Thursday, July 12, 2012. More Beef Room History. Another Classy Dinner At Canal Street Bistro.

Written by Tom Fitzmorris July 13, 2012 17:54 in

Dining Diary

Thursday, July 12, 2012.
More Beef Room History. Another Classy Dinner At Canal Street Bistro.

The vantage afforded by the Causeway can at times be striking, even for one who has driven the twenty-four-mile span so many times that I know where every crack and smudge in its roadway is. Today, intense thunderstorms flanked the bridge on each side, but a clear route extended all the way across. This allowed rare sidelong views of the storms. One observation: it takes the raindrops five to ten minutes to travel from its mother cloud to sea level.

The radio show was unusually lively. As usual, it wasn't because of what I brought to it. My question, "What period in your life had the best dining experiences?" was ignored except by one guy. And even he really answered a different question.

In the newsletter today, I published a piece about The Beef Room in the Extinct Restaurants department. A man who read that called to say that the place had a longer history than I gave. It was originally on South Claiborne Avenue, he said. When I pressed him for details he found himself thinking about addresses on South Carrollton. I wrote it off as a faulty memory--something I understand better every day.

But several other people called to confirm his report. As one person's memory jogged those of others, we managed to stick a pushpin into the map. Apparently the original Beef Room was on the uptown, lake corner of Claiborne and Louisiana Avenue Parkway. (Strange name for a street, that. And there's another like it: State Street Drive.)

Also emerging from this recollection were that a) the Beef Room opened in the late 1940s but moved to Metairie in the 1960s; 2) the old place was owned by different people than those of the new; and iii) that the new place bought all the old place's kitchen equipment.

Maybe someone who reads this will know even more, and will write me (tom@nomenu.com). This is one of the ways I gather hard-to-find information: I publish an educated guess, and then everybody who knows otherwise contacts me. (The urge to tell someone he is wrong is, of course, irresistible.)
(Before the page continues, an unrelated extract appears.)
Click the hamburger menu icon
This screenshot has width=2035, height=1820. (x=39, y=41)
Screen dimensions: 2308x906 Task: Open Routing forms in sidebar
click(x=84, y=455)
In fact, that dynamic worked on another matter in the same article. I said that the airplane that used to sit on the roof of the Beef Room's third address was a DC-3--the only big propeller airliner I know. As of now, eight plane buffs have e-mailed to straighten me out on that. It was a Lockheed Constellation, they say, in triumphant voice.

My three dinner ideas as I left the radio station were:

Canal Street Bistro.The Chophouse. But I'd better wait until the Marys get back. They don't like missing a good steakhouse.

Manning's. It's six months open now. I want to check on a rumor that Chef Anthony Spizale is gone. The restaurant's website still shows him as chef. More rumors: Harrah's, which really owns the place, plans to rethink the menu. It has not exactly wowed the public. If the rumors are true, I might be able to avoid going to the sports-oriented eatery until after the Super Bowl next year.

Canal Street Bistro. I needed another meal or two here to gather enough material for a full review. So that's where I wound up. The restaurant was much busier than it was on my first look two weeks ago, and in fact filled completely while I was dining.

Guillermo Peters.Canal Street Bistro is turning out to be a much better restaurant than I was expecting. There's no question that Chef Guillermo Peters is the best Mexican chef in town and good at other cuisines, too. But his past restaurants have always had. . . let's say, irritating irregularities, mostly in the service end. Not so here. The dining room staff could not be more accommodating or personable.

And the food is solid. I began with something offbeat: a pile of fresh corn kernels cooked with peppers, onions and an invisible sauce that made it tangy. (Below, left.) Everything, including the onions, was still crisp. All that was piled atop some homemade tortilla chips. Great with a glass of made-to-order sangria.

The entree was thoroughly delicious. A grilled filet mignon sat atop a quesadilla (below, right)--not the kind you get in the Tex-Mex places, but a soft tortilla with white cheese either over, under, or through it (I never could quite figure that out). Atop all that was a chunky tomato sauce with chipotle peppers. Sauteed spinach--also vividly fresh, having barely lost it crunch--was on the side. That's the best dish I've had here. Since one of the others was molé poblano--for which I have a passion--that's saying something.

Corn. Steak with chipotle and quesadillas.

The steak was an appetizer version at $22, which was quite enough for an entree. The big one is $32 or thereabouts, and a full meat.

Two desserts came out after I refused Guillermo's offer to pick up the check. One was coconut flan: a great idea, well executed. The other was mango Foster, something I tried last time from someone else's plate. As good today as then.

Now I guess I'll have to get over to the Canal Street Bistro for breakfast and lunch. Even absent that, this is one of the best new restaurants of the year so far, I'd say. The competition for the top spot will be heavy this year.

*** Canal Street Bistro. Mid-City: 3903 Canal St. 504-482-1225.